Previous: Operator In, Up: Conditions


6.5.5 The matches Condition (Regular Expressions)

The condition expr matches pattern or expr matches (pattern) interprets pattern as a pattern (a regular expression) and tests whether expr matches pattern. Patterns are defined as follows:

pattern ::= alternative {‘|alternative}
The string must be identical with one of the alternatives.
alternative ::= {atom [‘*’ | ‘?’ | ‘+’]}
An alternative is a (possibly empty) sequence of atoms. An atom in a pattern corresponds to a character in a string. By using an optional postfix operator it is possible to specify for any atom how often it may be repeated within the string at that location: zero times or once (‘?’), at least once (‘+’), or arbitrarily often, including zero times (‘*’).

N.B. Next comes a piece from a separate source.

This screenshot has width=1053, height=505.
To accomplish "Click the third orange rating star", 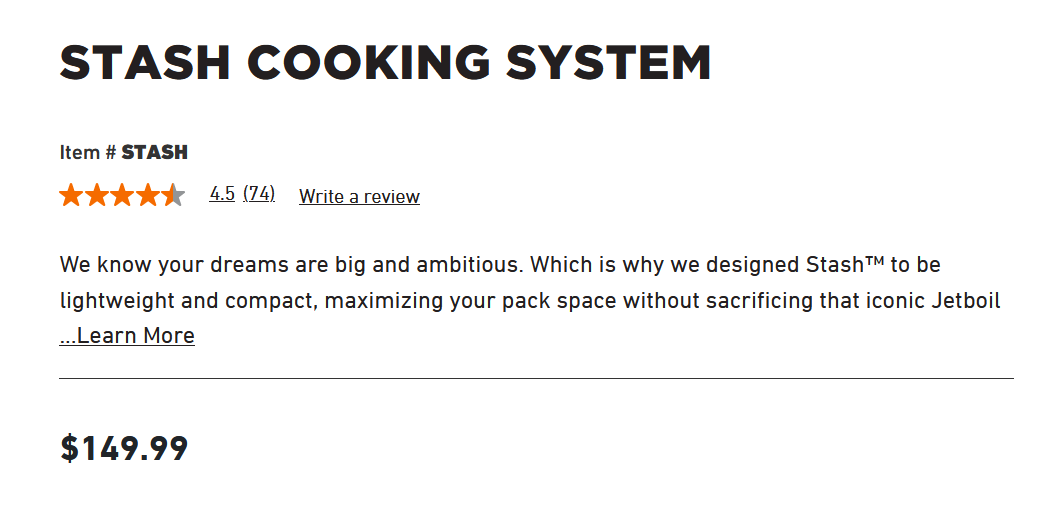I will click(x=122, y=195).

Normally, these operators are greedy, i.e. they try to match as much as possible. If you put a ‘?’ behind a postfix operator, it will try to match as few characters as possible. This can make a difference if you're assigning variables in your pattern.

atom ::= ‘(pattern)
A pattern may be grouped by parentheses.
atom ::= ‘[’ [‘^’] range {range} ‘]
A character class. It represents exactly one character from one of the ranges. If the symbol ‘^’ is the first one in the class, the expression represents exactly one character that is not contained in one of the ranges.
atom ::= ‘.
Represents any character.
atom ::= character
Represents the character itself.
range ::= character1 [‘-character2]
The range contains any character with a code at least as big as the code of character1 and not bigger than the code of character2. The code of character2 must be at least as big as the code of character1. If character2 is omitted, the range only contains character1.
character ::= Any character except ‘*?+[]^-.\|()
To use one of the characters ‘*?+[]^-.|()’, it must be preceded by a ‘\\’ (pattern escape). To insert the pattern escape itself, you have to double it: ‘\\\\’.

You can divide the pattern into segments:

     $surf matches ("un|in|im|ir|il", ".*", "(en)?")

is is the same as

     $surf matches ("(un|in|im|ir|il).*(en)?")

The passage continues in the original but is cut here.